Reproduce every one of the records below word for word, leaving out the pictures.

►

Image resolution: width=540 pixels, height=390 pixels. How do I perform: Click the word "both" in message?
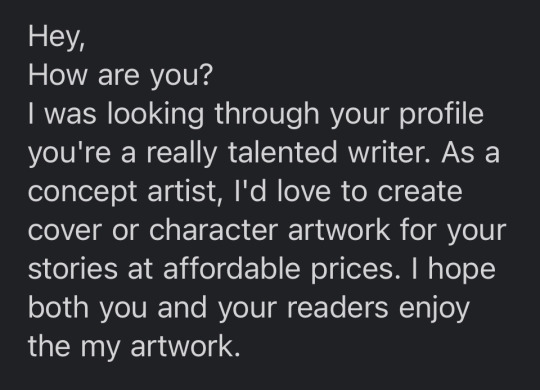[58, 307]
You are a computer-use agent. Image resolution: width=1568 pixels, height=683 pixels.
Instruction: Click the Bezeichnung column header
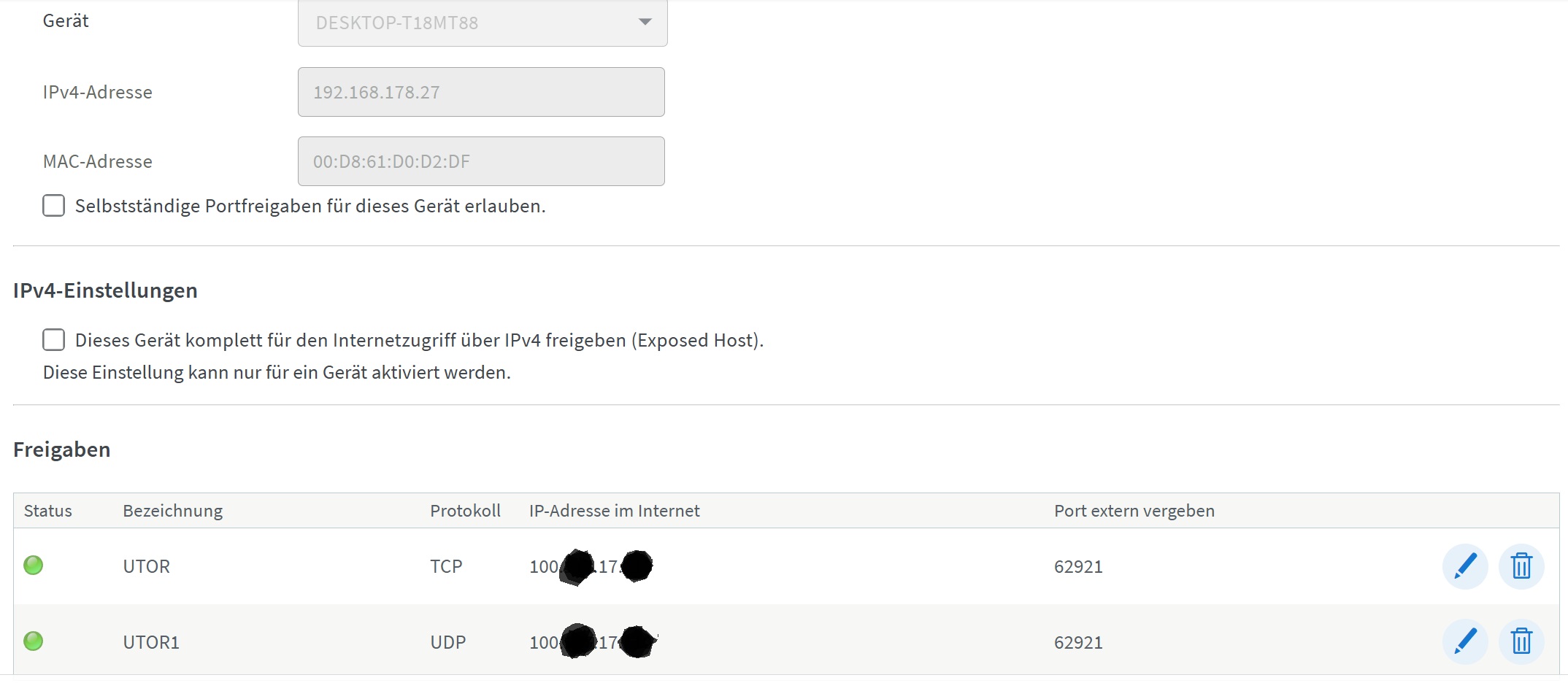pos(172,511)
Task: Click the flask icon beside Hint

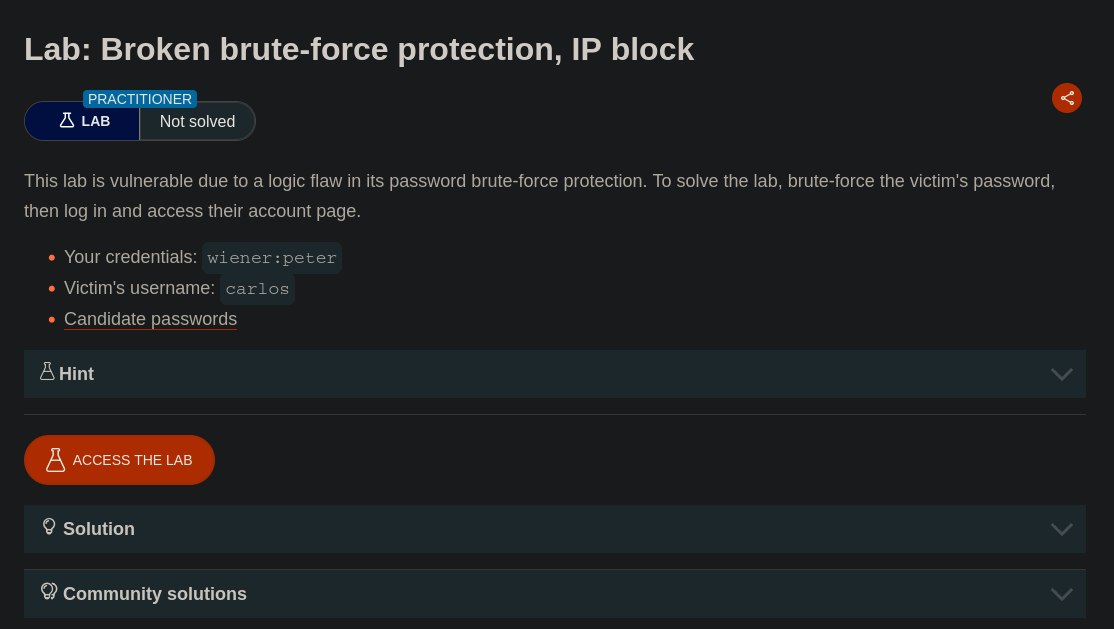Action: coord(47,372)
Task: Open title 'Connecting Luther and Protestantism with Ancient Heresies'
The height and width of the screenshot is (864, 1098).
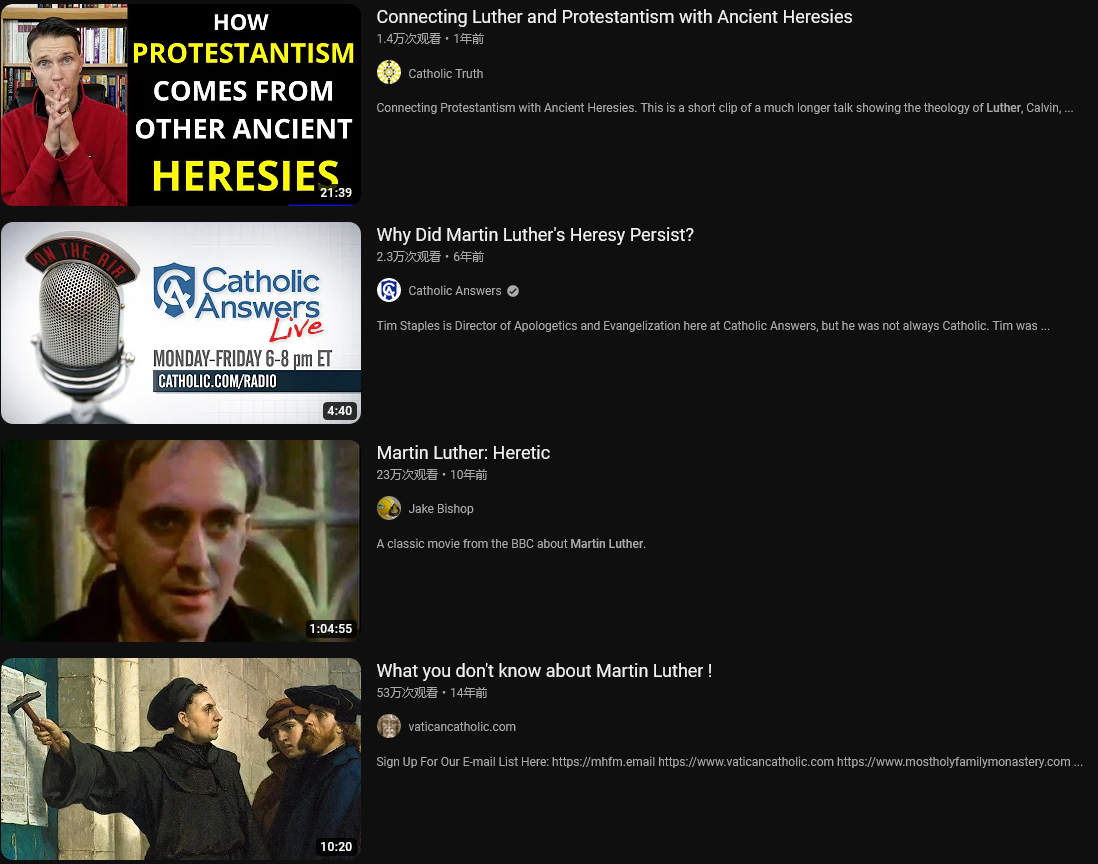Action: [x=614, y=17]
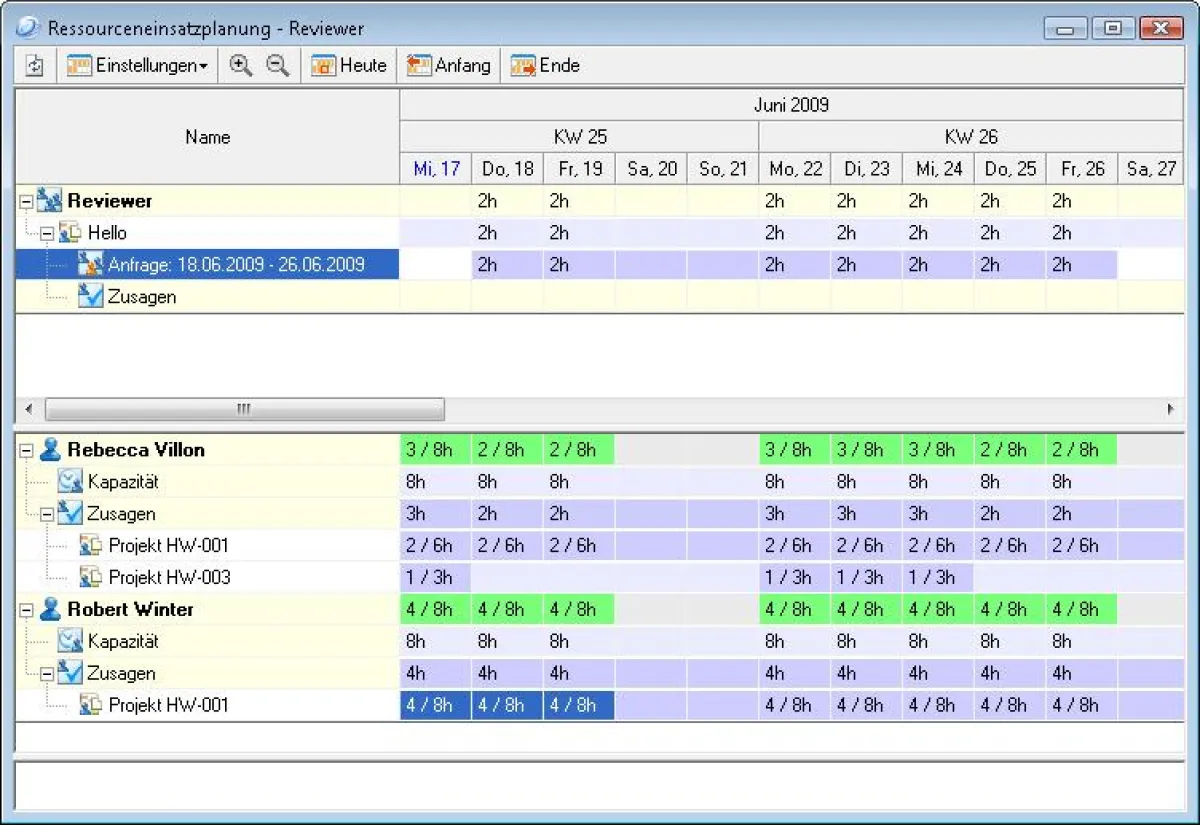Collapse the Reviewer tree node
The image size is (1200, 825).
pyautogui.click(x=26, y=201)
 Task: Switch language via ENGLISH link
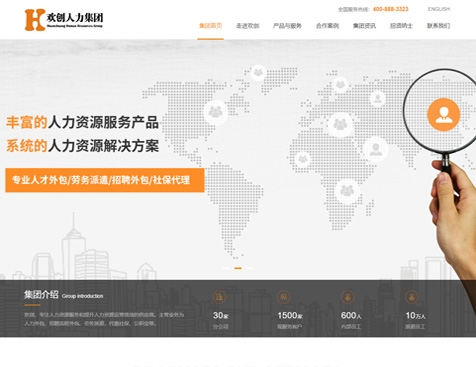click(439, 9)

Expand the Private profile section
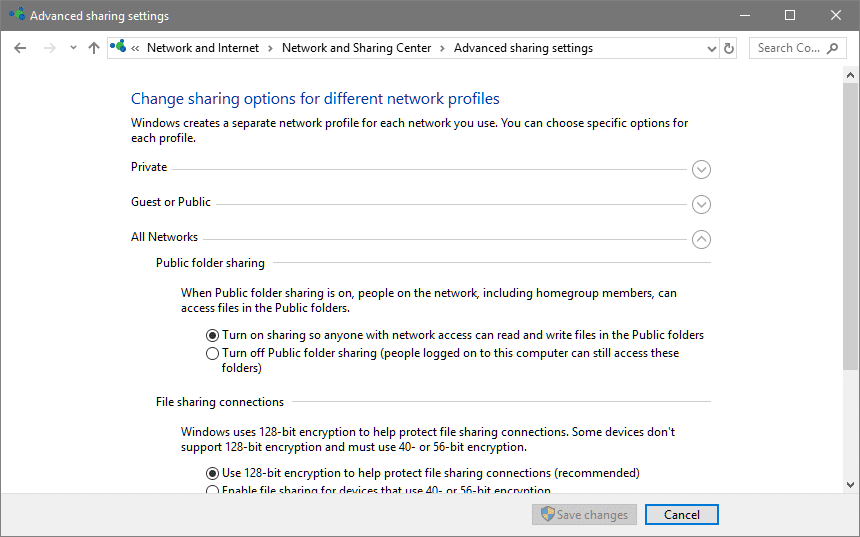(701, 169)
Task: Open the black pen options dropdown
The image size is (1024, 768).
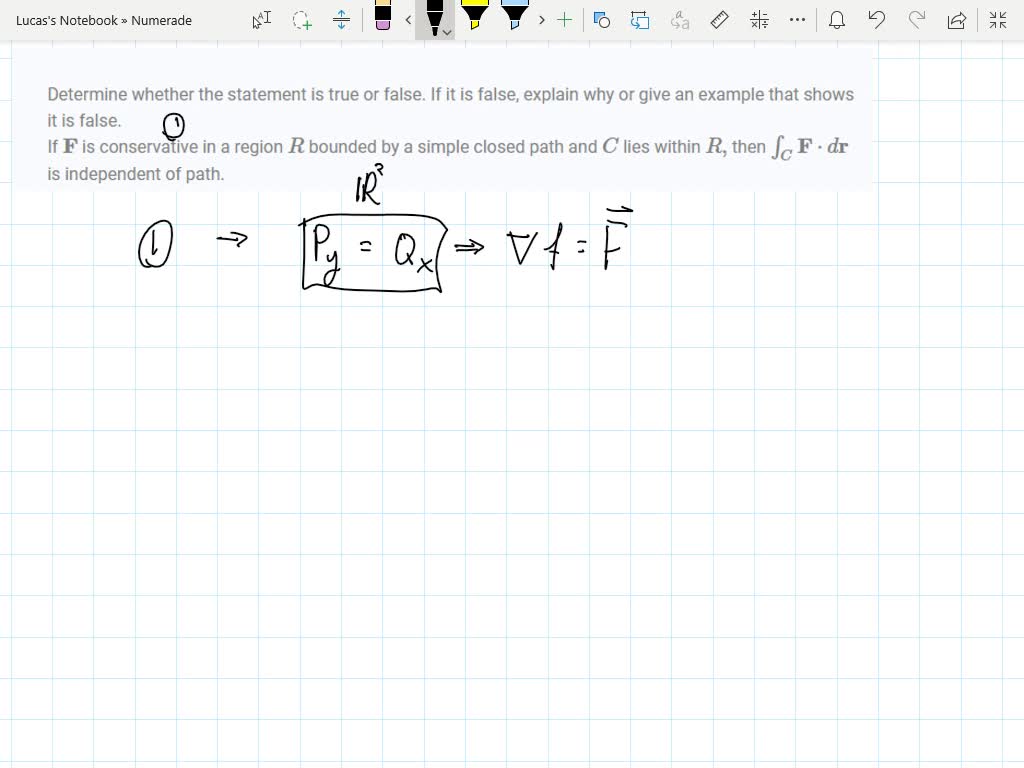Action: (446, 29)
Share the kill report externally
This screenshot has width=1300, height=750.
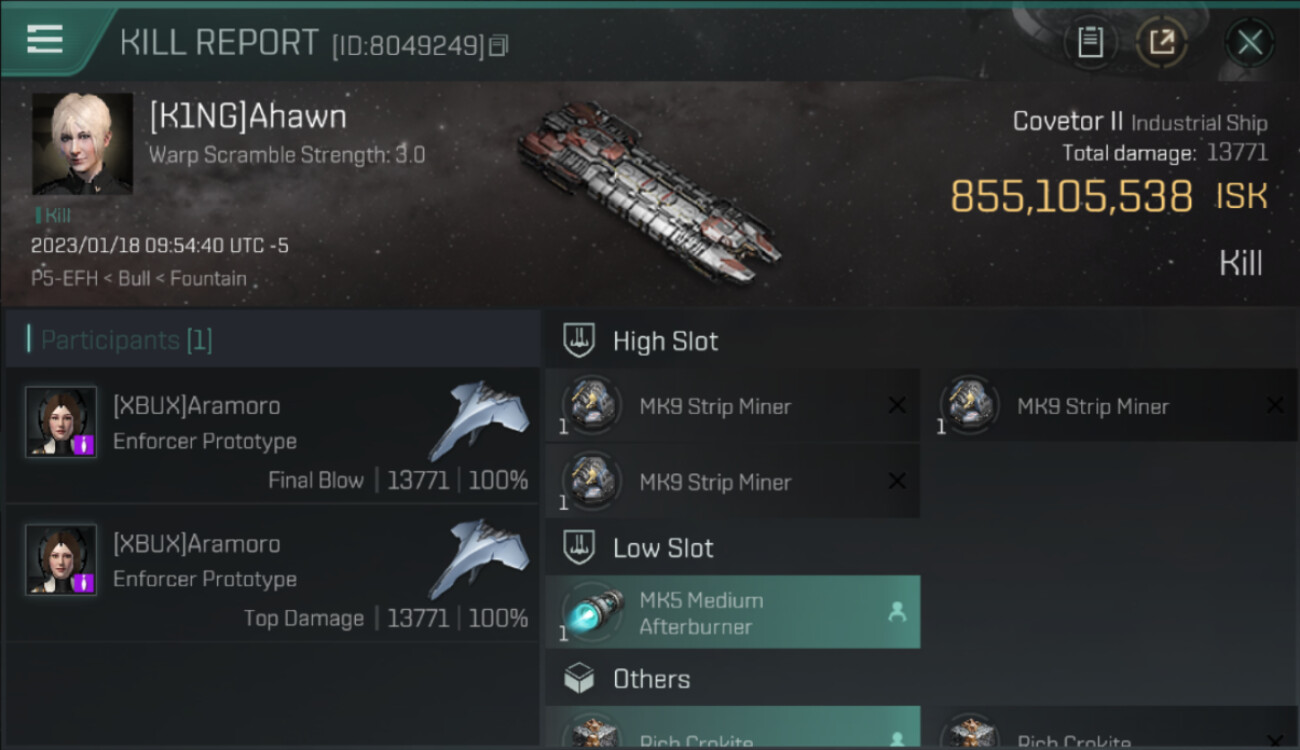(x=1161, y=42)
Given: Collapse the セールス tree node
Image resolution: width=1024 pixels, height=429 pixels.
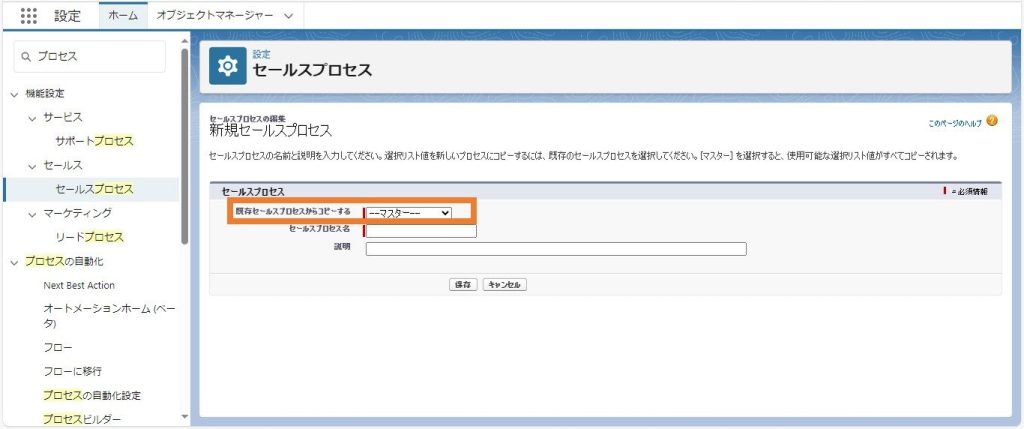Looking at the screenshot, I should pyautogui.click(x=32, y=166).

◄

**EXERCISE RESPONSE**.
Image resolution: width=540 pixels, height=390 pixels. How do I perform: Click the word "both" in message?
[58, 307]
You are a computer-use agent. Image resolution: width=1568 pixels, height=683 pixels.
Instruction: Click the Bezeichnung column header
pos(172,511)
Task: Click the flask icon beside Hint

Action: coord(47,372)
Task: Open title 'Connecting Luther and Protestantism with Ancient Heresies'
The height and width of the screenshot is (864, 1098).
Action: [x=614, y=17]
Collapse the Reviewer tree node
The image size is (1200, 825).
pyautogui.click(x=26, y=201)
 Task: Switch language via ENGLISH link
click(439, 9)

Expand the Private profile section
(701, 169)
Task: Open the black pen options dropdown
The image size is (1024, 768).
Action: (446, 29)
Share the kill report externally
This screenshot has width=1300, height=750.
(x=1161, y=42)
Given: Collapse the セールス tree node
Image resolution: width=1024 pixels, height=429 pixels.
Looking at the screenshot, I should pyautogui.click(x=32, y=166).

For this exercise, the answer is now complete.